Analyzing Trump’s Tax Plan

By now you have probably heard the Trump administration revealed their general outline for tax reform.  The reform touches on both corporate and individual taxes so bear with me as I outline the takeaways from both below.

  1. Tax brackets are shrunk to three at 10 percent, 25 percent and 35 percent.
  2. Majority of deductions are eliminated except mortgage and charitable deductions.
  3. The Earned Income Tax Credit is doubled and the AMT is eliminated.
  4. The Standard Deduction is doubled to $12,500 for individuals and $25,000 for families.
  5. The Inheritance Tax is repealed.
  6. Investment Income is taxed at 20 percent instead of 23.8 percent.
  7. The corporate tax rate is cut from 35 percent to 15 percent.

When I say the tax plan amounts to a broad outline it is true.  Their is no detailed policy proposal or analysis to go with this idea.  It is merely a one or two page document from the White Housing saying these are the items we would like to see in tax reform.  Notably, the border adjusted import tariff is absent (a nod to business concerns).

The document’s release coincides closely with the end of the administration’s first 100 days (Saturday).

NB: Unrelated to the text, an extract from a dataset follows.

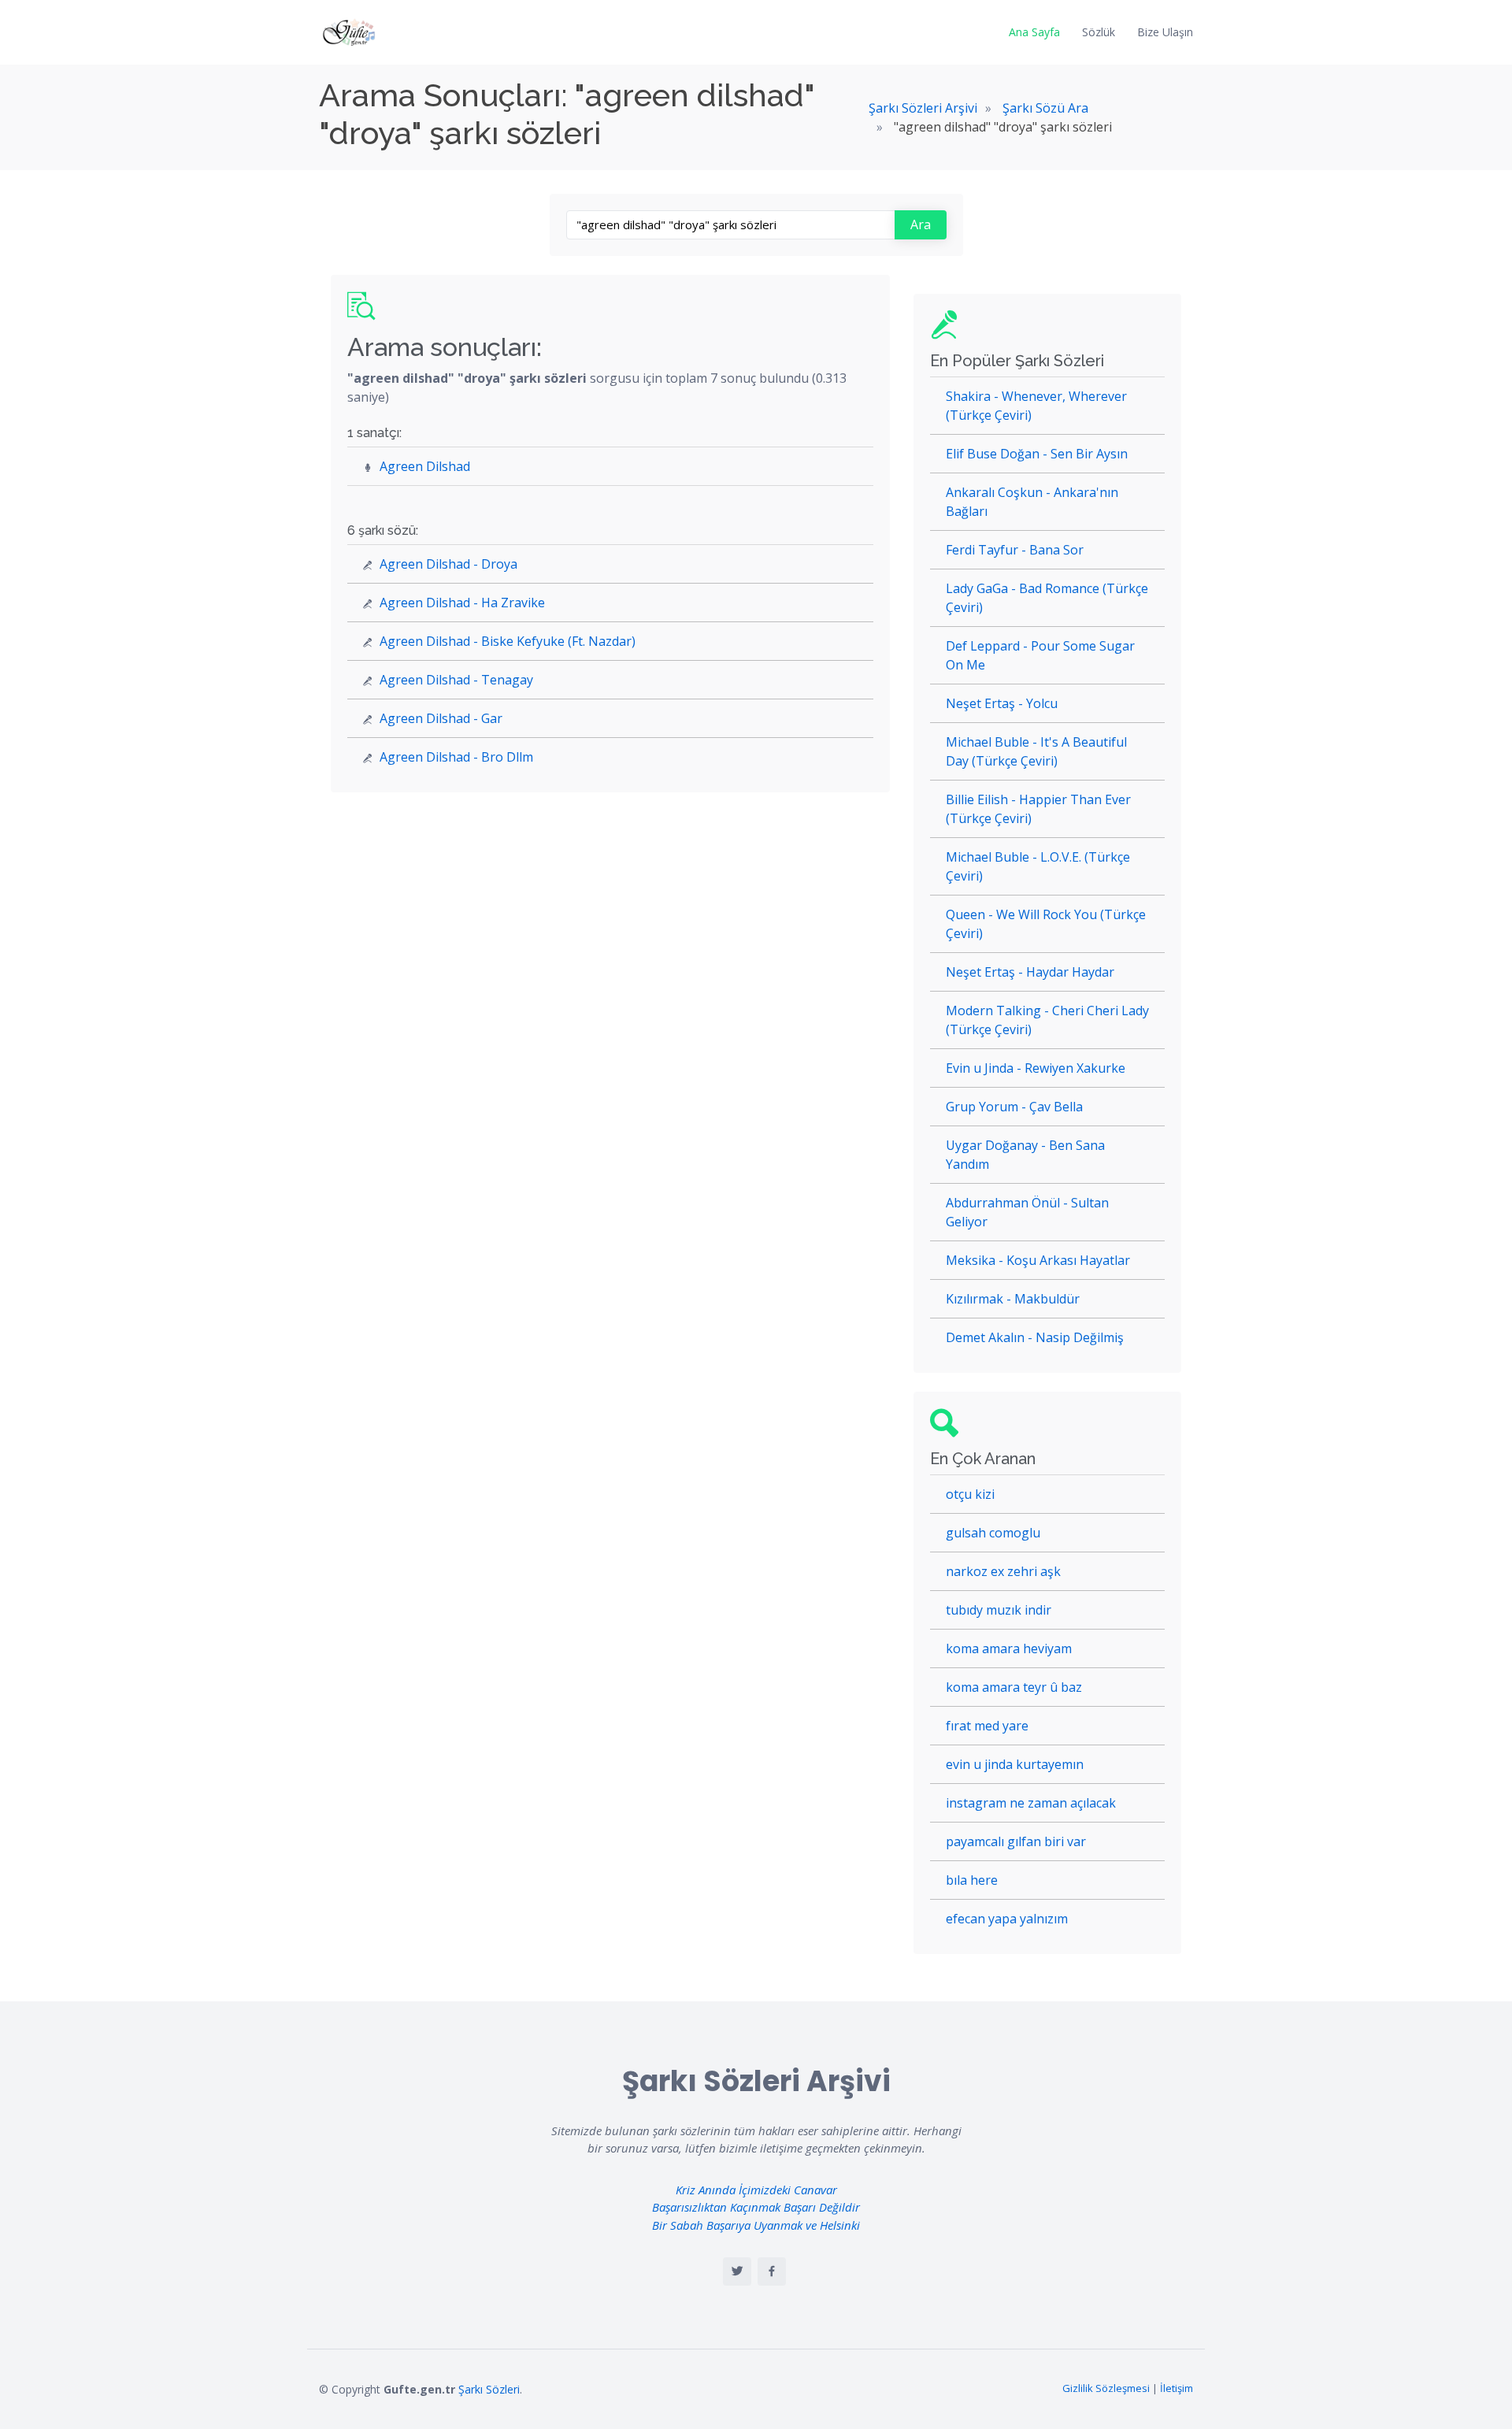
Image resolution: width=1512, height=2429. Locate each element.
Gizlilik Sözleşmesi (1106, 2388)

Despite its failure to repeal the ACA the Trump camp and House leaders continue to work on a repeal bill.  However, it is notable they are not including Senate leadership where the repeal bill’s fate will ultimately be decided.

But, back to the Trump camp’s tax reform outline.  The move is a big win for low income families that pay no income tax.  A doubling of the EITC would mean a single individual could see a refund even if they pay no taxes up to almost $30,000.  For lower to middle income earners doubling the standard deduction would be a significant boon, especially when combined with the mortgage interest and charitable deductions remaining in effect.  However, there was no information on what income level these brackets would encompass.

Democrats and liberals are sure to loathe the repeal of the AMT (Alternative Minimum Tax) and decreasing the investment income tax.  Both would dramatically benefit the wealthy.  For that matter so would repealing in its entirety the inheritance tax or let’s call it what it is, the death tax.

Corporations, large and small, on the surface benefit from the drop in corporate tax rates.  However, many businesses, large and small, rely on numerous loopholes in the tax code to not pay the maximum 35 percent tax.  For example, small businesses benefit from such deductions as hiring veterans or older workers.  Investing in infrastructure is another deduction.  But removing these deductions might make some businesses pay more.

While there is something in this guideline for everybody there is also something for everybody to oppose.  For example, young families might object to removing the childcare tax deduction.  The wealthy lose access to deductions for investment income for their estate.  The middle class benefits from bumping up the standard deduction but loses access to deductions on saving for healthcare costs, retirement and more.  Now, whether an individual wins or loses based on these ideas for reform depends on the situation.  But, more likely than not, the simplistic form of this reform is unlikely to survive.

Whether it could even survive Congress is debatable though they did take out the most contentious aspects of the reform for business.  But Democrats are sure to balk at the cuts for the wealthy while deficit hawks in the GOP are sure to not like the price tag.

Still, the outline does give the Trump administration something to start from with Congress.  It also allows them to say they have worked up an outline for tax reform within the administration’s first 100 days.

Something to keep in mind moving forward.  The failure of the AHCA will impact tax reform.  If the bill is not deficit neutral, as expected, and is passed under budget reconciliation, the reform will have a ten year sunset.  The AHCA cut the deficit by 900 billion over ten years and that offset could have been transferred over to any tax reform bill.  Well, without a repeal bill in effect those savings cannot be realized and transferred over to tax reform.

Still, this is a wishlist of what the Trump administration would like to see.  They have learned from their healthcare debacle and put out their ideas for reform.  Now comes the part where they engage with Congress to get a finalized product through.  If healthcare is any indication, it will be a long and tumultuous process.